Проснувшись поутру, я долго не могла понять, почему так светло. И откуда такие белые стены. Маленькое окошко комнатки, которую я делила с младшей сестрой, выходило на запад. И к тому же в сад. Поэтому солнце никогда в него не заглядывало. А в дождливую погоду часто приходилось включать свет, потому что в комнате из-за пасмурной погоды было совсем темно. Да и стены в комнате были не белыми, а оклеенными бумажными обоями в темно и светло коричневую полоску.
То, что я в больнице, я сообразила только тогда, когда открылась не замеченная мною ранее дверь и в палату вошел усатый пожилой врач с усталыми глазами. Он ощупал меня со всех сторон. Повертел мне руки и ноги. Посветил в глаза маленьким фонариком. А потом, вдвоем с медсестрой, запихнул меня в какой-то аппарат.
В результате всех моих мучений, мне выдали справку о том, что я здорова и отпустили домой.
Дома все было, как всегда. Папа был на работе. Братья опять где-то шатались. Мама что-то готовила на кухне. А сестренка играла перед домом. Но, увидев меня, увязалась следом.
– Криска вернулась!
Мама выглянула из кухни, всплеснула руками:
– Что ж ты не позвонила! Я б тебя бы забрала из больницы.
Я улыбнулась:
– Мам, да я не маленькая, четыре квартала пройти. Да и Стешку на кого бы ты оставила?
Мама смущенно улыбнулась.
– Ну хорошо, отдыхай. Я юшку варю. Твою любимую. Пацаны на рассвете на пруду натаскали хорошей рыбки. А ты иди, отдыхай. – И уже сестре: – Стешка! Не мешай Крис. У нее голова болит!
Мама вернулась на кухню. Сестренка поплелась на улицу. Но надолго ее не хватило.
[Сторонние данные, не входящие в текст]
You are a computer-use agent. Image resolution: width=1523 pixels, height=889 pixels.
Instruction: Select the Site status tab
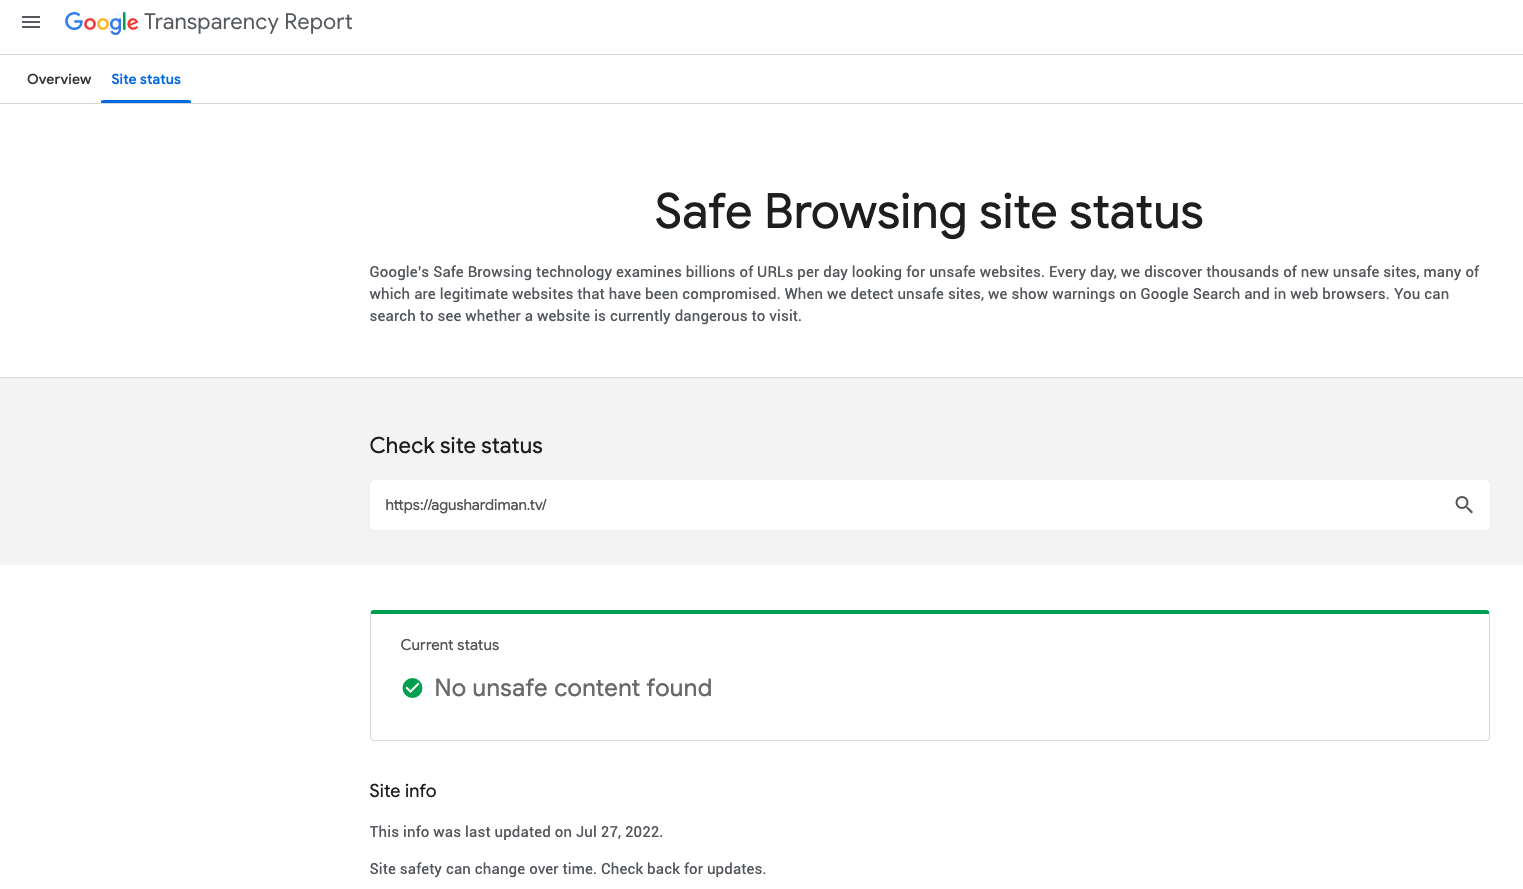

Я только и успела переодеться, как дверь в комнату приоткрылась и в образовавшейся щели появился хитрющий глаз. Увидев, что я не сплю, и даже не ложилась, Стеша проскользнула в комнату, прикрыв за собою дверь:
– А учола дядьку Павла полисия увела в налучниках!
Я так и села с размаху на кровать и ошарашенно выдала:
– За что?!
Это я, конечно, не подумав. Вряд ли сестренка знает ответ на этот вопрос. У мамы позже спрошу. Но мелкая сплетница меня удивила повторно.